Grapefruit Diet Plan
There have been all sorts of strange diet fads throughout history and one of the weirdest is the grapefruit diet plan. It is not known who started it, but it has been around for a while, coming in and out of vogue periodically. So, if you are trying to lose weight, should you try the grapefruit diet plan or not? Well, only you can make that decision, and this article aims to give you the tools to do so.
Since its creator is unknown, the grapefruit diet plan is uncentralized and has no exact description. It appears differently in different sources, but generally consists of the following elements: short time period, low carbohydrate intake, high protein and fat intake, and grapefruits. The diet is typically followed for 10 to 12 days, after which a break is taken before resuming the diet for another term.

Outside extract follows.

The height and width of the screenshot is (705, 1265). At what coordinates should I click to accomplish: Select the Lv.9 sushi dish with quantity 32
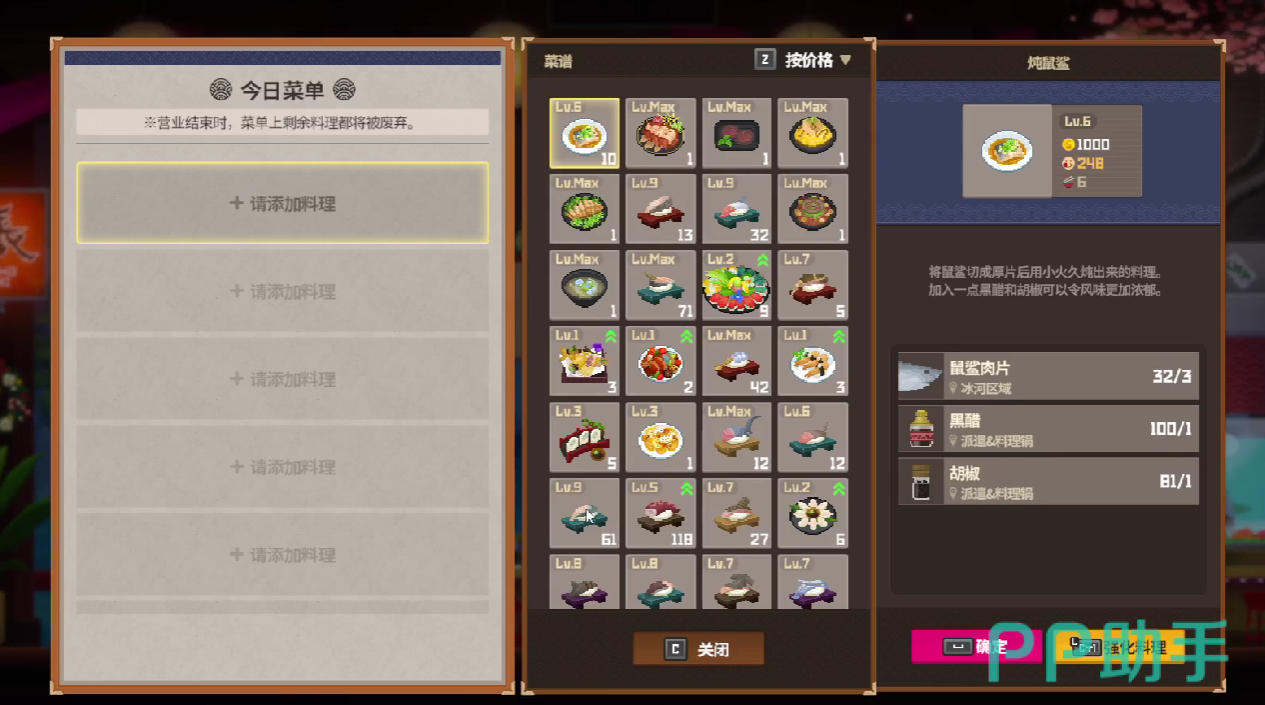coord(737,209)
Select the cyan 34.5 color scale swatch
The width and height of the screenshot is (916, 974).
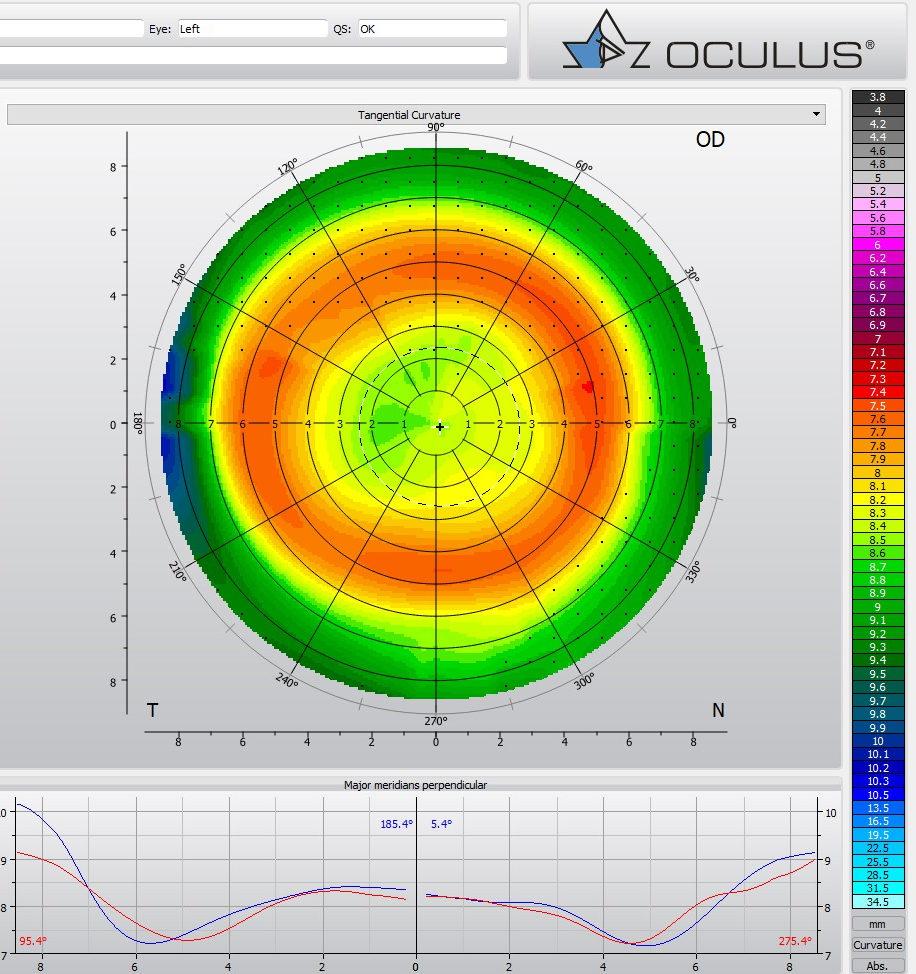(878, 902)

Except for the grapefruits, this plan has many similarities with the famous Atkins diet. In the grapefruit diet plan you would usually start the day eating as much protein–eggs, bacon–as you like, along with black coffee and either half a grapefruit or a glass of grapefruit juice. The key is to limit carbohydrates. It is also recommended that the dieter drink their quota of eight glasses a day.
Like the Atkins diet, the grapefruit diet plan is known to produce results–at least in the short term. It is sometimes claimed that this success is due to some enzyme or other that is present only in grapefruit. This is untrue. Nutritionists have come up with a couple of theories why the grapefruit diet plan works. One is simply the reduction in caloric intake that sometimes results from following the plan. People often end up reducing their daily intake down around 1000 calories per day. An amount that, in most people, is not enough to replace what they burn from merely breathing. Any severe restriction of caloric intake is likely to result in similar results. The problem is that as soon as the dieter resumes their old eating habits, the weight will come back.
Another theory about why the grapefruit diet plan works it that eating half a grapefruit with every meal helps to suppress insulin and fill up the eater so that they consume less. This, again, is not due to some unique enzyme in the grapefruit. It is, rather, their high fiber content and low glycemic index.
So, it turns out there are some good aspects to the plan–eating grapefruit and drinking water. Otherwise, the diet seems to be built on shoddy science and borderline superstition. Still, if someone were to follow a modified version of the diet, say, eating half a grapefruit with every meal, but instead of only eating protein, maybe they could simply strive for balance. A well-balanced diet that was slightly lower in calories than their current diet is might help with sustainable weight-loss. Grapefruit is truly a great food; it is packed with nutrients such as Vitamin C and beta-carotene (only pink grapefruits), and has a lot of fiber. If you want to try the grapefruit diet plan then please do so, but if you choose not to, maybe you should still try the grapefruit.